## [Given information]

------

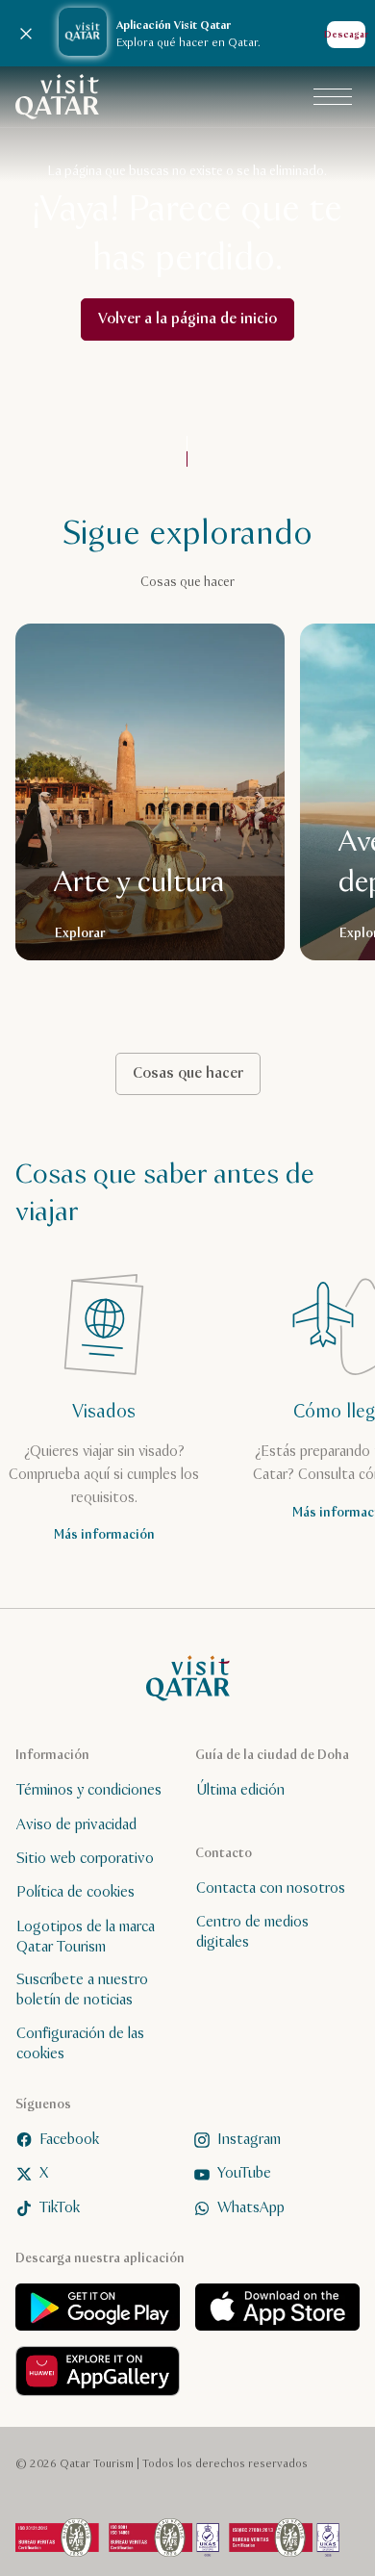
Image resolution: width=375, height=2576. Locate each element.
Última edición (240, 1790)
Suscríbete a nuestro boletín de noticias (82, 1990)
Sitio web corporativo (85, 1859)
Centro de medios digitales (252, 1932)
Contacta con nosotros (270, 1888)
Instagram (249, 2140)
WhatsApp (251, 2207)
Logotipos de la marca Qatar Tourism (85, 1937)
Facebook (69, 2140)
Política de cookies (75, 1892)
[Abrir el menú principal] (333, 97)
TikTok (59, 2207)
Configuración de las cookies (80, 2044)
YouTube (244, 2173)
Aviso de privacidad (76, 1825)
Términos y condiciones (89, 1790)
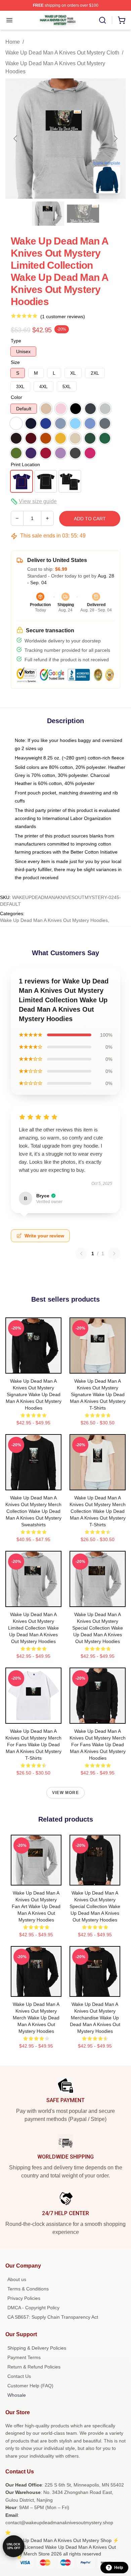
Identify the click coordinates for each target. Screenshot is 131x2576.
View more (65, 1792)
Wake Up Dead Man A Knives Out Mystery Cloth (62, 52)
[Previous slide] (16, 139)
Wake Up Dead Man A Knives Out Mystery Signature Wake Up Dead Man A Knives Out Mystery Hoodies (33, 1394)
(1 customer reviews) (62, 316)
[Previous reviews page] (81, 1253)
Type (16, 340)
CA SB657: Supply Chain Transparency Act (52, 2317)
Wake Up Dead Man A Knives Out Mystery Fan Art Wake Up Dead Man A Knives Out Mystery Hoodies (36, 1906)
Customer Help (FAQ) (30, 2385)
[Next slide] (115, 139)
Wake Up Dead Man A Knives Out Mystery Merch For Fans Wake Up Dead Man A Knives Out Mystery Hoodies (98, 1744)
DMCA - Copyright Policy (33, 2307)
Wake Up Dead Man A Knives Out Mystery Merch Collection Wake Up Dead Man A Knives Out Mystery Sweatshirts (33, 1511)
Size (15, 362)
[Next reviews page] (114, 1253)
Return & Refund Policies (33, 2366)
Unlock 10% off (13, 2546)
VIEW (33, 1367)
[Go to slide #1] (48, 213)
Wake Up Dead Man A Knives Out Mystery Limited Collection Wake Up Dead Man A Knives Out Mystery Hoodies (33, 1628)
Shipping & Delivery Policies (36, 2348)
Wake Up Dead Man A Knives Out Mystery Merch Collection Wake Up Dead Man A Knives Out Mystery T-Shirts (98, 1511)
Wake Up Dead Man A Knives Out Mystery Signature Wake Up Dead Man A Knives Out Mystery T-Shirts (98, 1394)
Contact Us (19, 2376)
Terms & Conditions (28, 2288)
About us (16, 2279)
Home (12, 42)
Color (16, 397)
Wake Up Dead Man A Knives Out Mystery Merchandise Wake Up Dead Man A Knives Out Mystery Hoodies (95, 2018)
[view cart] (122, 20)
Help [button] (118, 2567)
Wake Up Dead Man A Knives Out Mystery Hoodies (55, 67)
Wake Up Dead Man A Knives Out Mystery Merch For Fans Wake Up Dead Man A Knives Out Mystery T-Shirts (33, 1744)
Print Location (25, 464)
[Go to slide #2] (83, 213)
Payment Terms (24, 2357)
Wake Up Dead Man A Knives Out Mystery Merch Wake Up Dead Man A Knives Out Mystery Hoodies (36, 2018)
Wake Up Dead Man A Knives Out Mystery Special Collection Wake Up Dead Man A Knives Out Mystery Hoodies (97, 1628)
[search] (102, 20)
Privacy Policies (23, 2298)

------

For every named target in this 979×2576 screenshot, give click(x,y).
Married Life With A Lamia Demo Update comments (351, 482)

------

## [Task statement]
Among the lines above, find the one with "Shipping & Delivery Policies (36, 2348)" and the one with "Privacy Policies (23, 2298)". Quote both and everything between them, exactly.

## [Answer to the problem]
Shipping & Delivery Policies (36, 2348)
Wake Up Dead Man A Knives Out Mystery Merch Collection Wake Up Dead Man A Knives Out Mystery T-Shirts (98, 1511)
Wake Up Dead Man A Knives Out Mystery Signature Wake Up Dead Man A Knives Out Mystery T-Shirts (98, 1394)
Contact Us (19, 2376)
Terms & Conditions (28, 2288)
About us (16, 2279)
Home (12, 42)
Color (16, 397)
Wake Up Dead Man A Knives Out Mystery Merchandise Wake Up Dead Man A Knives Out Mystery Hoodies (95, 2018)
[view cart] (122, 20)
Help [button] (118, 2567)
Wake Up Dead Man A Knives Out Mystery Hoodies (55, 67)
Wake Up Dead Man A Knives Out Mystery Merch For Fans Wake Up Dead Man A Knives Out Mystery T-Shirts (33, 1744)
Print Location (25, 464)
[Go to slide #2] (83, 213)
Payment Terms (24, 2357)
Wake Up Dead Man A Knives Out Mystery Merch Wake Up Dead Man A Knives Out Mystery Hoodies (36, 2018)
Wake Up Dead Man A Knives Out Mystery Special Collection Wake Up Dead Man A Knives Out Mystery Hoodies (97, 1628)
[search] (102, 20)
Privacy Policies (23, 2298)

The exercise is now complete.